Pas de référendums pour les bâtiments patrimoniaux

Lors des fusions municipales, des chartes furent adoptées pour les villes de Québec, Longueuil et Montréal. En vertu de ces nouveaux règlements, tous les projets pris en charge par la ville centre n'étaient pas soumis à l'article 123 de la L.a.u. (et donc pas soumis à l'obligation d'enclencher un processus d'approbation référendaire), sauf s'il s'agissait de modifier le zonage de bâtiments patrimoniaux ou situés dans un arrondissement historique et naturel, tel qu'indiqué par exemple, à l'article 89.1 de la Charte de la ville de Montréal.
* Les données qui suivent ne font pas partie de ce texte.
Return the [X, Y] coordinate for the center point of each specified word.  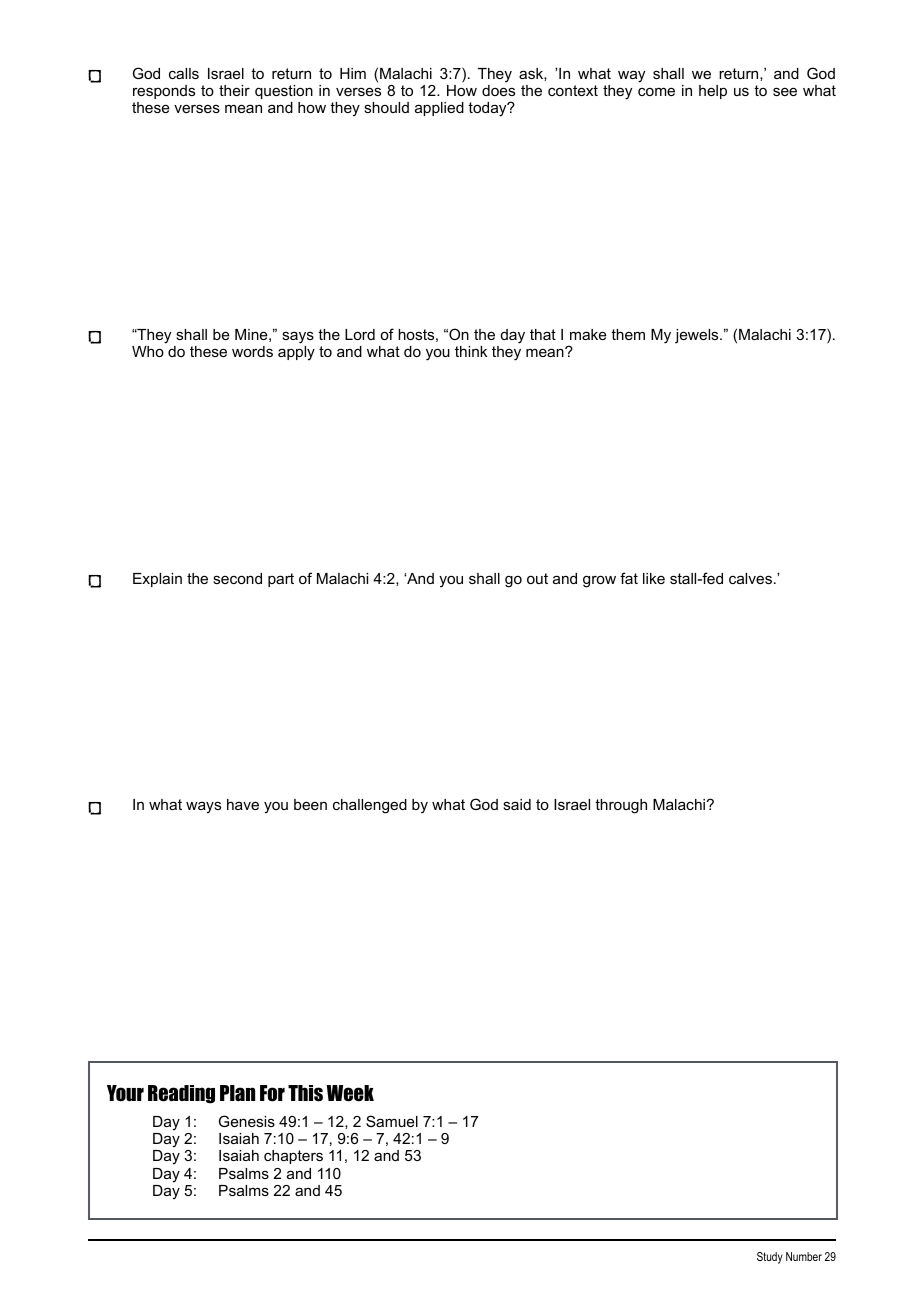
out [537, 578]
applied [439, 109]
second [237, 578]
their [234, 90]
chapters [293, 1157]
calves [750, 578]
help [713, 92]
Or, l'article 23 du projet de loi 122 modifie la charte de la ville de Montréal dans les sections cruciales où il est question d'approbation référendaire. Il propose de carrément supprimer le premier alinéa de l'article 89.1 où il est stipulé qu'un processus référendaire est requis pour les bâtiments patrimoniaux ou situés dans un arrondissement historique et naturel.

Une attaque frontale contre la démocratie citoyenne

En clair, cela signifie que les citoyens ne peuvent même pas avoir en principe le droit de se prononcer par référendum sur un projet de changement de zonage pris en charge par la Ville, et ce, même si le changement de zonage n'est pas un règlement de concordance, même si le bâtiment n'est pas situé dans une zone de requalification et même si le bâtiment est patrimonial ou situé dans un arrondissement historique et naturel.

Comme on le voit, le projet de loi 122 attaque de front les référendums donnant la parole aux citoyens pour que les mairies puissent s'occuper des «vraies affaires» avec des promoteurs, sans avoir à se préoccuper de la démocratie citoyenne.

Ajouter l'insulte à l'injure

On a vu que les autorités municipales parvenaient déjà à contourner assez aisément la démocratie citoyenne participative. Mais il semble que ce ne soit pas encore assez aux yeux des Couillard, Coiteux, Labeaume et Coderre, et qu'il faille faire disparaître de la loi toute trace de référence à la démocratie citoyenne comme rempart possible contre les abus des promoteurs immobiliers.

Pire encore, certains organismes vont témoigner à la commission parlementaire chargée d'étudier le projet de loi 122 en laissant entendre que la démocratie citoyenne explique pourquoi certains projets mal conçus n'aboutissent pas. Il faut blâmer la victime pour innocenter le coupable.

L'institut de développement urbain (IDU) estime par exemple qu'en signant un registre ouvert par la Ville de Montréal, 278 personnes seraient responsables d'avoir bloqué la transformation de l'ancien couvent des Soeurs des Saints-Noms-de-Jésus-et-de-Marie en immeuble à condos.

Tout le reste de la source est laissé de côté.